Update the material below by writing it out again with every "trash icon" replaced by "delete icon", leaving everything else unchanged.

▶ _ENTRIES PROVIDED_:
## Begin
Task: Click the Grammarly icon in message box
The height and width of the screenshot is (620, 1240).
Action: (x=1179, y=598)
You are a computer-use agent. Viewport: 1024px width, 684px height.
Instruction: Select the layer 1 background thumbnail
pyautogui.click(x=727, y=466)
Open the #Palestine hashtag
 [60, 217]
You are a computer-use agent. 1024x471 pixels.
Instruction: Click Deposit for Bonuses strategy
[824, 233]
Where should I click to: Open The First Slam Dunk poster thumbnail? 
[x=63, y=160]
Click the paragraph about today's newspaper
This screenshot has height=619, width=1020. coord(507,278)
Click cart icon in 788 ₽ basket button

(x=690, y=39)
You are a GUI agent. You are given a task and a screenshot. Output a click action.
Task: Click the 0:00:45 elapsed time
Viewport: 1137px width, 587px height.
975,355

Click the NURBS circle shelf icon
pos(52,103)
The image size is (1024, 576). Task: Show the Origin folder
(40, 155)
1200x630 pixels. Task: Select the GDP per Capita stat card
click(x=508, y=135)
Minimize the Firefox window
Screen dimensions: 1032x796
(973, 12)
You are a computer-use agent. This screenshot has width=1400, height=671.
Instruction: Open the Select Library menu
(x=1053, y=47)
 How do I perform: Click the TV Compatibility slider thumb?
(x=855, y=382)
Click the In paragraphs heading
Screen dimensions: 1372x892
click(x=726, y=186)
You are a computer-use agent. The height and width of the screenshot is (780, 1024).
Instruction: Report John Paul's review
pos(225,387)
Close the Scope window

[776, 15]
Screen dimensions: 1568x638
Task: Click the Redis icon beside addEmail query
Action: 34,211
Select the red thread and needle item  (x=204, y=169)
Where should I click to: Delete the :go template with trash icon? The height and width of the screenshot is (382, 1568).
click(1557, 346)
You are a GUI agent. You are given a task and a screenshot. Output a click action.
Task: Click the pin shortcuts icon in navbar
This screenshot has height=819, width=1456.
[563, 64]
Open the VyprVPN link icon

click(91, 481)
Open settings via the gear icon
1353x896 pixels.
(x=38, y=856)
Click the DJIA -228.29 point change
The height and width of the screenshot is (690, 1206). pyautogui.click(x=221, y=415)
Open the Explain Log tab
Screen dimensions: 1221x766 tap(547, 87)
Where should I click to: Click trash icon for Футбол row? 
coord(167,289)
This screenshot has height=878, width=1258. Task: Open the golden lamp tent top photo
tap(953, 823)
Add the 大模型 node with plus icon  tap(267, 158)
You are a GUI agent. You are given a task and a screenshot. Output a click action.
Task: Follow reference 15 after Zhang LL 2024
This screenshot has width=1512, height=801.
## End
▶ _ANSWER TO THE PROBLEM_:
Task: Click the Grammarly icon in message box
The height and width of the screenshot is (620, 1240).
Action: (x=1179, y=598)
You are a computer-use agent. Viewport: 1024px width, 684px height.
Instruction: Select the layer 1 background thumbnail
pyautogui.click(x=727, y=466)
Open the #Palestine hashtag
 [60, 217]
You are a computer-use agent. 1024x471 pixels.
Instruction: Click Deposit for Bonuses strategy
[824, 233]
Where should I click to: Open The First Slam Dunk poster thumbnail? 
[x=63, y=160]
Click the paragraph about today's newspaper
This screenshot has height=619, width=1020. coord(507,278)
Click cart icon in 788 ₽ basket button

(x=690, y=39)
You are a GUI agent. You are given a task and a screenshot. Output a click action.
Task: Click the 0:00:45 elapsed time
Viewport: 1137px width, 587px height.
975,355

Click the NURBS circle shelf icon
pos(52,103)
The image size is (1024, 576). Task: Show the Origin folder
(40, 155)
1200x630 pixels. Task: Select the GDP per Capita stat card
click(x=508, y=135)
Minimize the Firefox window
Screen dimensions: 1032x796
(973, 12)
You are a computer-use agent. This screenshot has width=1400, height=671.
Instruction: Open the Select Library menu
(x=1053, y=47)
 How do I perform: Click the TV Compatibility slider thumb?
(x=855, y=382)
Click the In paragraphs heading
Screen dimensions: 1372x892
click(x=726, y=186)
You are a computer-use agent. The height and width of the screenshot is (780, 1024).
Instruction: Report John Paul's review
pos(225,387)
Close the Scope window

[776, 15]
Screen dimensions: 1568x638
Task: Click the Redis icon beside addEmail query
Action: 34,211
Select the red thread and needle item  (x=204, y=169)
Where should I click to: Delete the :go template with delete icon? The height and width of the screenshot is (382, 1568).
click(1557, 346)
You are a GUI agent. You are given a task and a screenshot. Output a click action.
Task: Click the pin shortcuts icon in navbar
This screenshot has height=819, width=1456.
[563, 64]
Open the VyprVPN link icon

click(91, 481)
Open settings via the gear icon
1353x896 pixels.
(x=38, y=856)
Click the DJIA -228.29 point change
The height and width of the screenshot is (690, 1206). pyautogui.click(x=221, y=415)
Open the Explain Log tab
Screen dimensions: 1221x766 tap(547, 87)
Where should I click to: Click delete icon for Футбол row? 
coord(167,289)
This screenshot has height=878, width=1258. Task: Open the golden lamp tent top photo
tap(953, 823)
Add the 大模型 node with plus icon  tap(267, 158)
You are a GUI agent. You are given a task and a screenshot. Output a click action.
Task: Follow reference 15 after Zhang LL 2024
This screenshot has width=1512, height=801.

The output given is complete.